← Latest Update

Agents as Infrastructure: memory, evals, security — and a production delete

Codex Security: now in research preview announces an OpenAI agent that grounds vulnerability discovery in project-specific context, validates findings, and proposes safer fixes. Outcome engineers gain a concrete pattern for embedding context-aware security checks and automated validation into delivery pipelines, reducing triage noise and strengthening the system’s immune controls (Principles 14, 06).

Conversational LLM Evaluations in Minutes with NVIDIA NeMo Evaluator Agent Skills shows nel-assistant converting natural-language prompts into production-ready NeMo Evaluator configs, removing YAML toil. This matters because automated, human-language-driven evaluation configs make continuous, reproducible LLM testing and CI integration practical for agent teams (Principles 03, 04).

Google PM open-sources Always On Memory Agent, ditching vector databases for LLM-driven persistent memory shares an always-on LLM memory agent that stores structured memories without vector DBs. Outcome engineers should evaluate this pattern: persistent agent memory that avoids vector-store complexity changes operational tradeoffs for context engineering and stateful orchestration (Principles 06, 11).

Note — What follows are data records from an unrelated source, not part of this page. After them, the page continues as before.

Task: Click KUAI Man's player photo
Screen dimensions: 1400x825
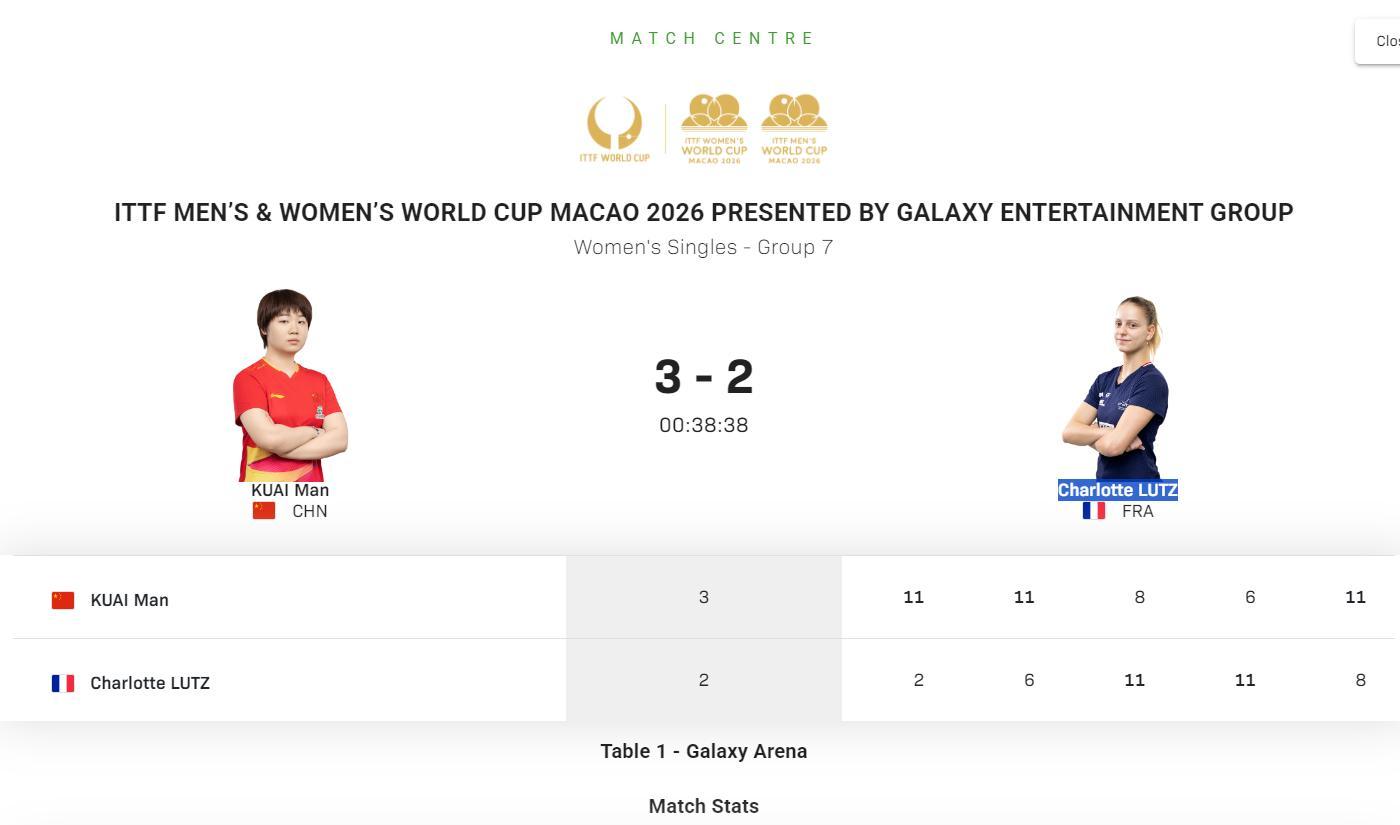Action: (290, 385)
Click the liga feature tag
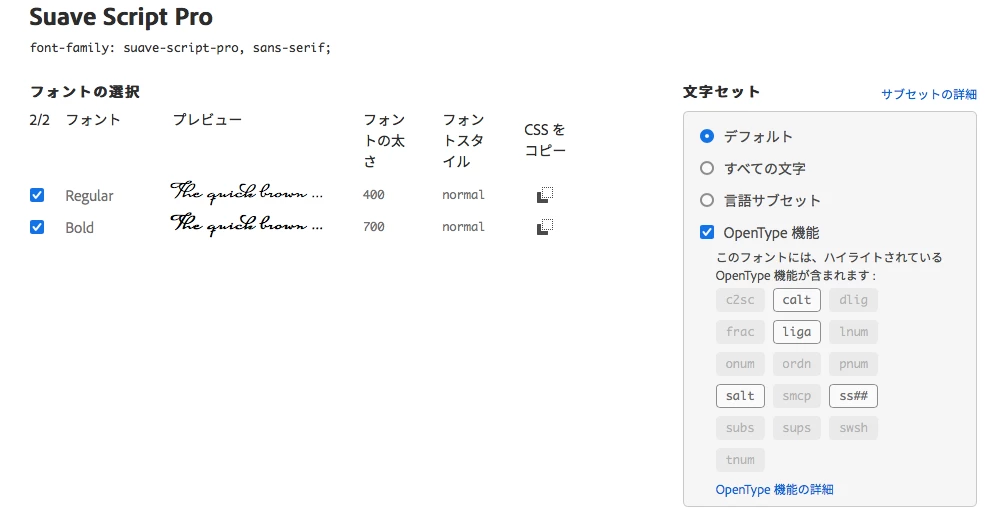1005x532 pixels. pyautogui.click(x=797, y=332)
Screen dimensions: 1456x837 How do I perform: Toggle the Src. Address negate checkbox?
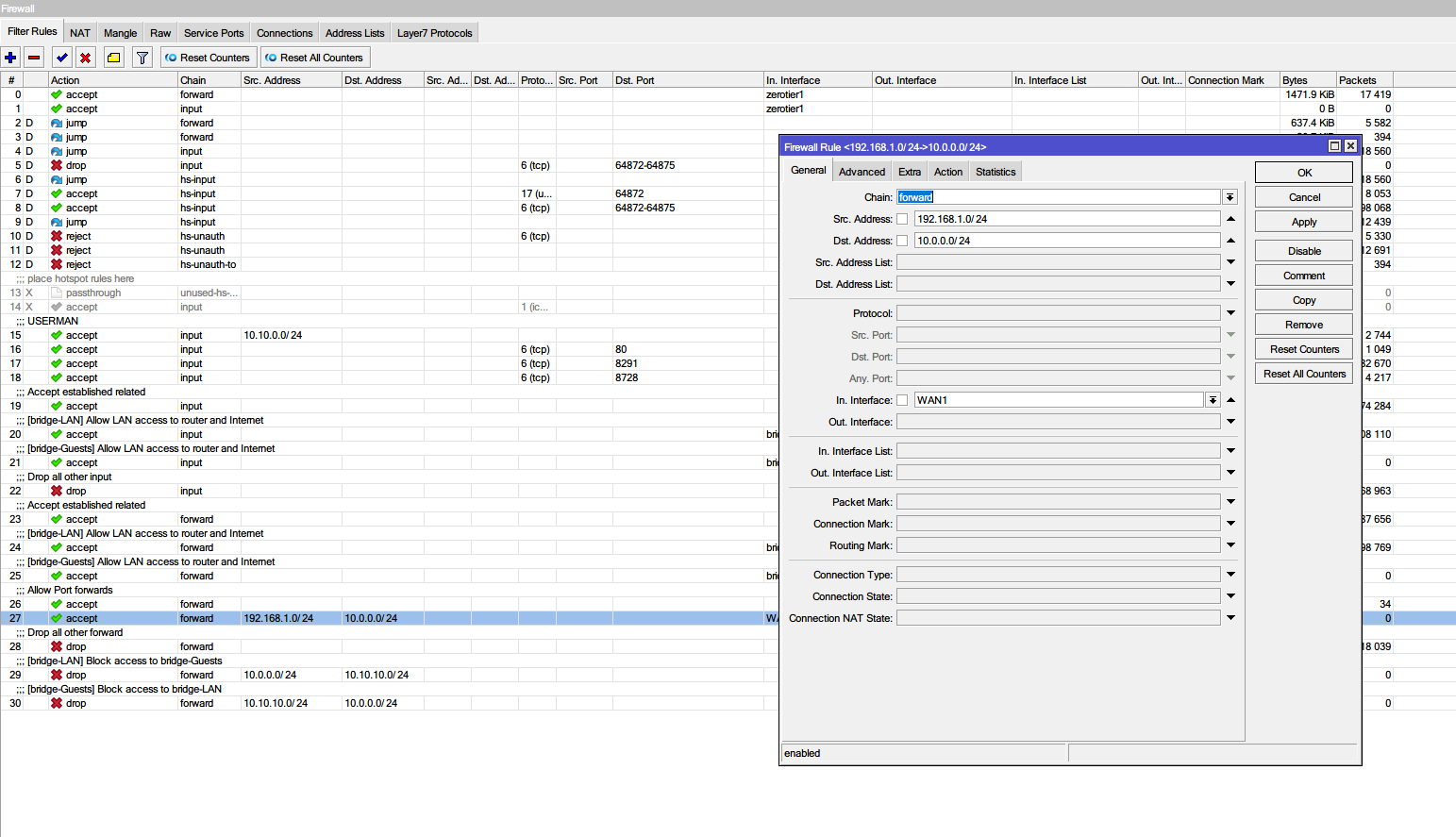click(x=902, y=219)
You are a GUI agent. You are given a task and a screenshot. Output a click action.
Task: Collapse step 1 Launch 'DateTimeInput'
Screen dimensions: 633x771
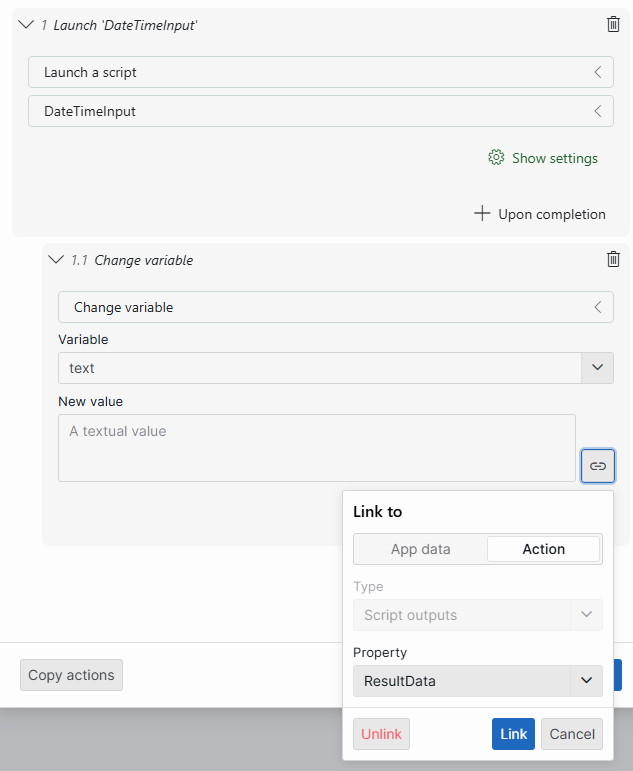[26, 24]
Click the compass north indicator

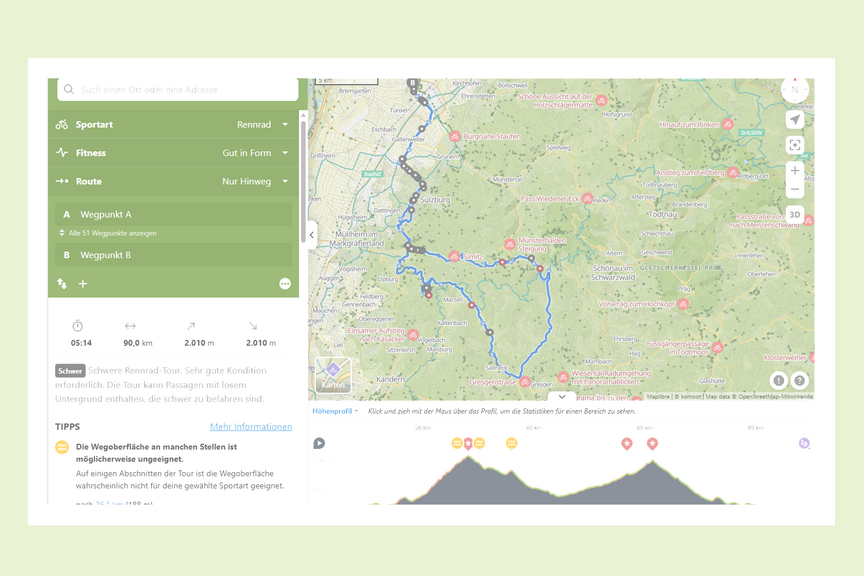(795, 90)
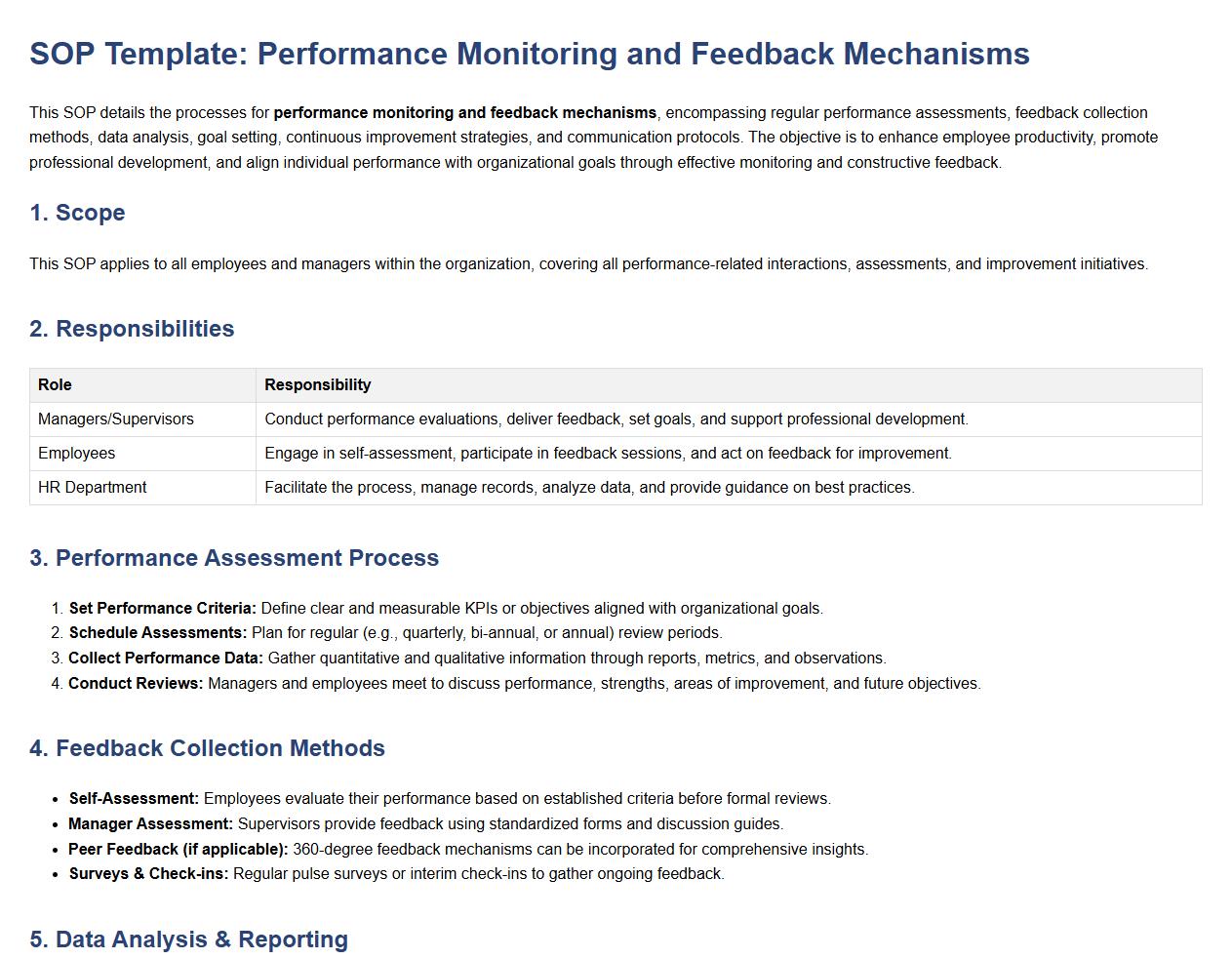Click the '1. Scope' heading
The width and height of the screenshot is (1232, 959).
coord(77,213)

LangChain CEO: Better models alone won’t get AI agents to production describes Deep Agents that run autonomous, long-running tasks with isolated context, subagents, skills, and code execution. This frames a production-ready architecture for agentic work—isolated contexts, subagents, and skill composition—that outcome engineers can adopt to tame long-running workflows and ownership boundaries (Principle 09).

Claude Code wiped our production database with a Terraform command reports a code-writing agent issuing a Terraform command that deleted production data, exposing gaps in human checkpoints and safety controls. Outcome engineers must treat this as a checklist item: enforce immutable sandboxes, strict gating, auditable session logs, and automated preflight validation to prevent agent-driven catastrophes (Principles 15, 14).